Our policies address the handling of personal, sensitive and confidential information. Policies are reviewed and communicated to all staff.
Like many organizations, we use third parties to host or process customer information. We conduct technical due diligence against these third parties for their cyber risks and ensure our legal agreements with them appropriately address security and data handling. Where personal data will be processed outside the United States, we ensure appropriate safeguards are in place.
Employee security practices
We check our employee’s ID, references, and right to work. Cyber security is covered at employee inductions and training is offered on an ongoing basis, including bespoke training if relevant to the role. Violations of relevant policies could result in HR process enacting disciplinary action, up to and including dismissal.
Physical office & data center facilities
Our major offices and all data center facilities we use entry controls and we have controls in place to protect our systems from unauthorized access. These data centers are in the United States.
We install anti-virus/malware on laptops and desktops.
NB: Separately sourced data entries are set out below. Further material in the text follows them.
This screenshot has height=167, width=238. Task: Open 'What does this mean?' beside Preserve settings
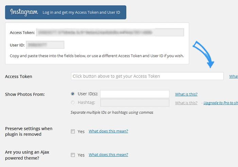tap(108, 131)
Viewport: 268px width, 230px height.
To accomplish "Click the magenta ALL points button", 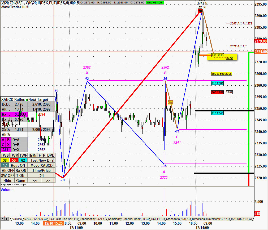I will (6, 150).
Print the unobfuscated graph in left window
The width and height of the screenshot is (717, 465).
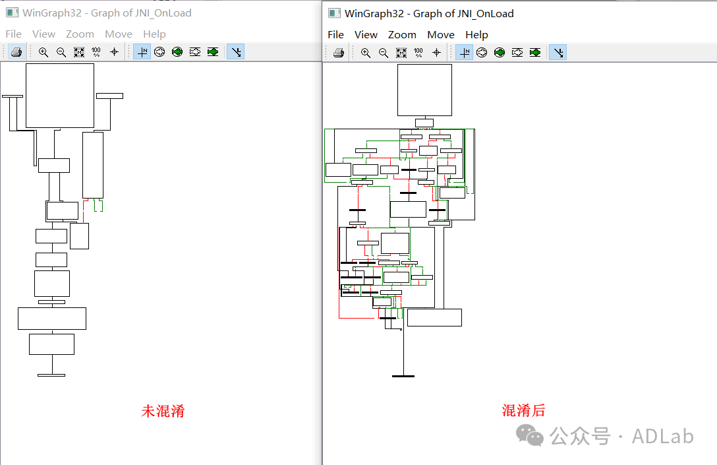click(15, 51)
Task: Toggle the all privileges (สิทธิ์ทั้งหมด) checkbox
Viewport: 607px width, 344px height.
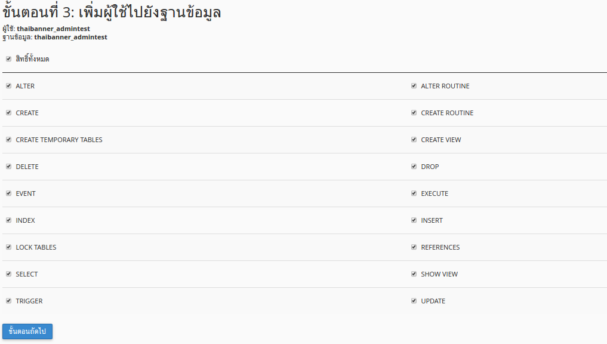Action: click(8, 59)
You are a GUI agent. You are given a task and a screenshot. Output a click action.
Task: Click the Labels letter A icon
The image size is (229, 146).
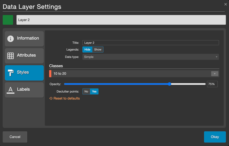tap(11, 90)
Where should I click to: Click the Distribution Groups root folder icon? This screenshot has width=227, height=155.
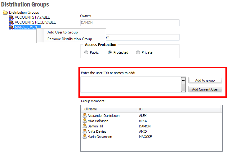5,12
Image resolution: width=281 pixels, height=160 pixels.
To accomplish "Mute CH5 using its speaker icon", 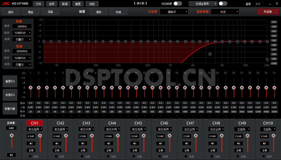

We install anti-virus/malware on servers that are normally affected. Our policy is to apply critical security patches immediately, and less severe updates within one month on servers, where practical. Our user and system networks are segregated. We deploy Network Intrusion Detection systems, run regular vulnerability scans, proactively scan encrypted connection (Transport Layer Security) configurations, and source code for vulnerabilities. Security logs are collected centrally (Security Event Information Management system).
We encrypt all public system traffic in transit to international standards, and internally for all new systems. It is our policy to encrypt at rest where possible and practical. We dispose of old equipment securely and ethically. We limit access to production environments to only those who need access, and have environments for development, test and production.
We centrally manage access to many services. We use two-factor authentication wherever possible, especially for administrative access on key systems and for all staff using our remote access VPN. Our users have named accounts, and we prohibit shared users. We log activity and access for audit reasons and have password complexity and rotation policies in place. Users who have privileged or network access are reviewed on a regular basis and those who no longer need this access are removed.
Security requirements and design are considered for all projects and products, and we follow secure development practices. We have access controls on source code, and access is managed. All releases are tested. Our release checklist includes considering security issues. Where we do store user credentials (passwords) they are hashed. We use a third party to run periodic penetration tests of our systems, and review code, and we follow best application practices. We also have a bug bounty program to encourage responsible disclosure.
Business & incident management
We have cyber security incident response policies and plans in place. These cover detection, response, and reporting. We also have a 24×7 incident team.